Housing rents are rising again, as borders open and new expats arrive
Rents in the unregulated housing sector are rising again after dropping for the past year, according to the latest quarterly report by housing platform Pararius.
On average rents for new contracts were up 2.5% year on year and rose in all five big Dutch cities – Amsterdam, Rotterdam, The Hague, Eindhoven and Utrecht.

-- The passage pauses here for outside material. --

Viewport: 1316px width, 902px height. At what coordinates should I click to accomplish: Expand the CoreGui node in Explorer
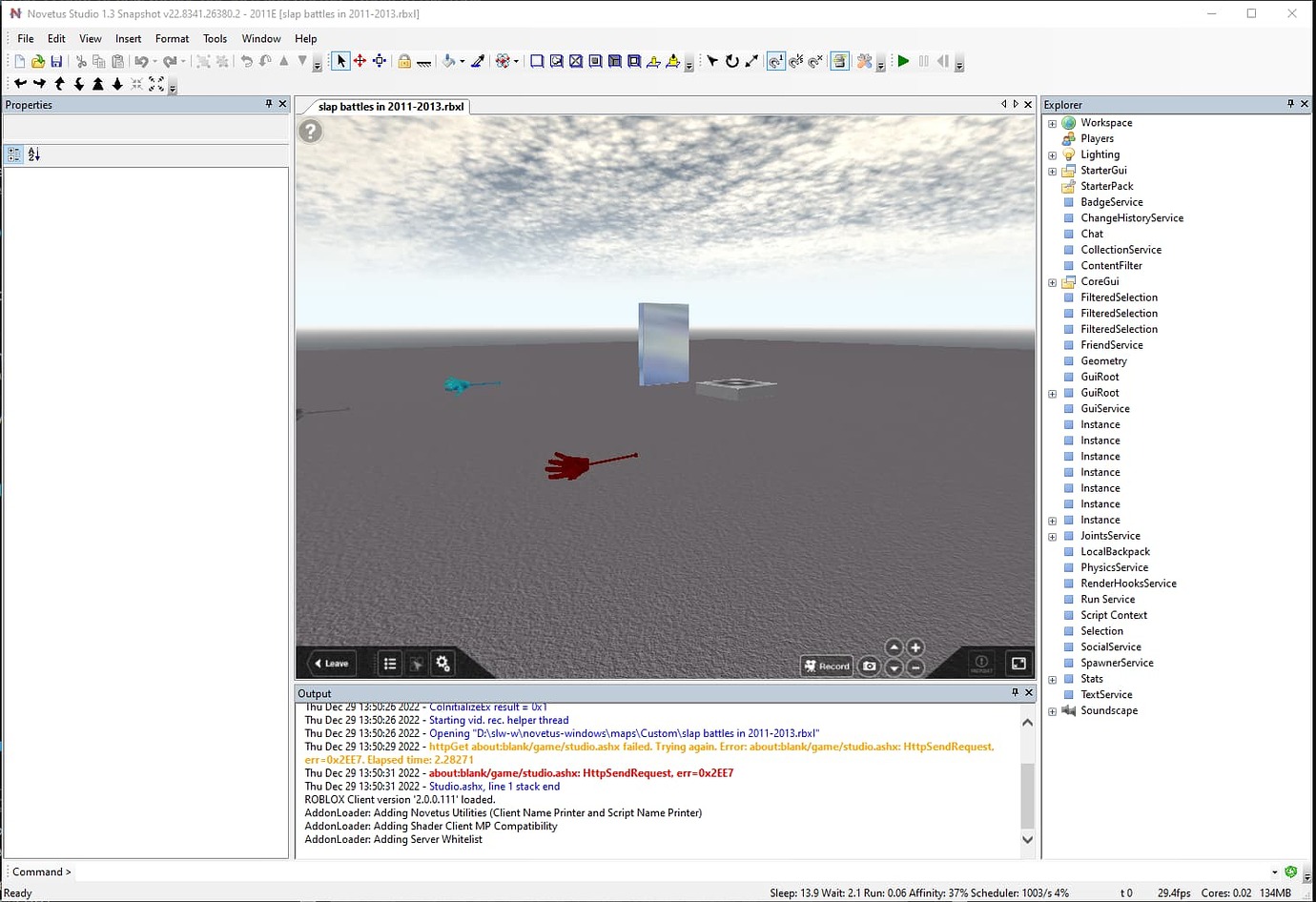click(1052, 282)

In Amsterdam, where rents outside the rent-controlled sector fell 7% in the second quarter, the price of a square metre rose by 1.6% to €22.44 – or an average of €1,485 for a 65 square metre flat.
Prices rose most – 8% – in Eindhoven, taking a new contract for a 65 square meter flat to €965. In Utrecht rents rose 5%, in The Hague and Rotterdam 2%.
The fall in rents over the past year was prompted by coronavirus related travel restrictions which kept some international workers out of the country, as well virtually halting tourism-related rentals, Pararius said. In some cases, landlords reduced prices to fill their properties, but now that travel restrictions have been largely lifted, they are putting up prices again.
‘We’ve noticed an enormous increase in the number of contact and information requests via the English version of our website, so it is only logical that rents have risen again in the past quarter,’ Pararius chief executive Jasper de Groot said.
The shortage of housing which falls outside the regulated sector – just 7% of the total market – is also helping to force prices up, he said. The current political focus on increasing the supply of social housing – with a rent of below €752 – is not going to change this situation, De Groot said.